FIG 5.

NS3 coexpressed with PRF is more immunogenic than NS3 alone. Splenocytes from vaccinated mice were stimulated with NS3 peptides, and cytokine production was analyzed using ICS and flow cytometry. Memory CD4⁺ and CD8⁺ T cells were gated to assess the frequency of IFN-γ-producing CD8⁺ T_EM cells (A), TNF-α-producing CD8⁺ T_EM cells (B), IL-2-producing CD8⁺ T_EM cells (C), IFN-γ/TNF-α-double-producing CD8⁺ T_EM cells (D), TNF-α/IL-2-double-producing CD8⁺ T_EM cells (E), IFN-γ/IL-2-double-producing CD8⁺ T_EM cells (F), IFN-γ/TNF-α/IL-2-triple-producing CD8⁺ T_EM cells (G), and the proliferation of CFSE-labeled CD3⁺ CD8⁺ T cells (H).
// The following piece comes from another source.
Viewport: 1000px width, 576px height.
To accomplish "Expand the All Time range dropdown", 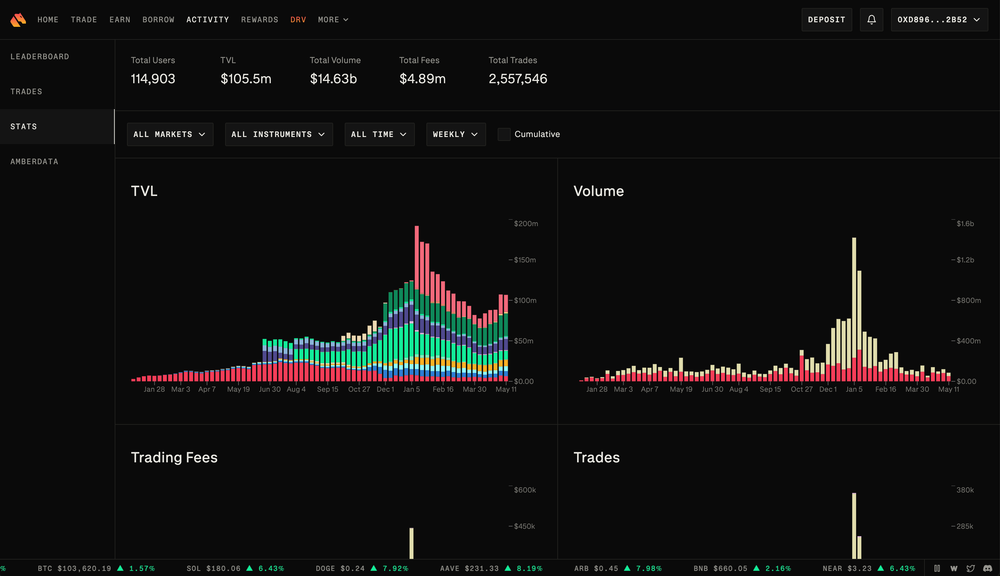I will click(x=379, y=134).
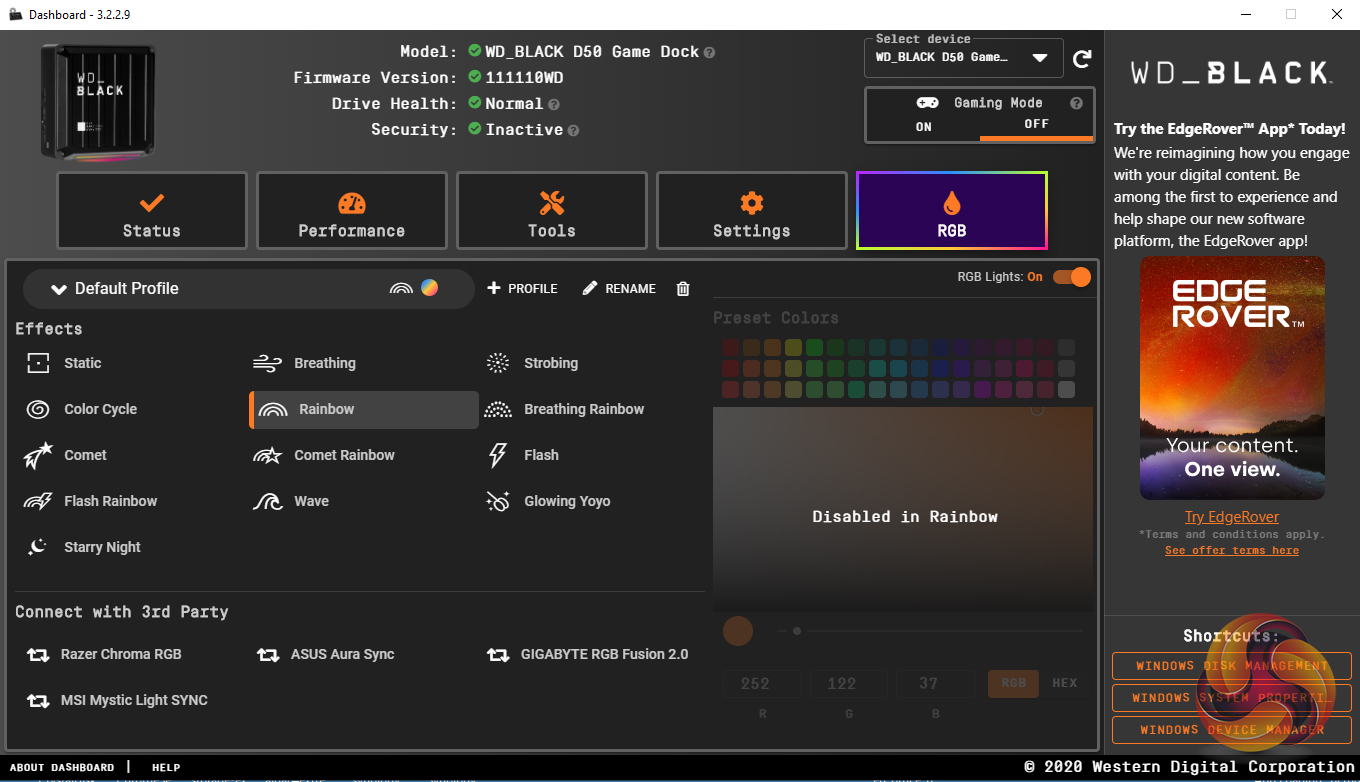Select the Strobing effect icon
Screen dimensions: 1360x782
(x=497, y=363)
Splenocytes were labeled with CFSE and restimulated for 5 days with peptides representing the C-terminal third of NS3; the proliferation of CD3⁺ CD8⁺ T cells is shown as a percentage of total CD3⁺ CD8⁺ T cells. (I) Frequency of IFN-γ-producing CD4⁺ T_EM cells after NS3 peptide stimulation. Each symbol represents an individual mouse, and the data show the means (n = 8 to 9) ± the SEM. *, P ≤ 0.05; **, P ≤ 0.01; ***, P ≤ 0.001 (Mann-Whitney test).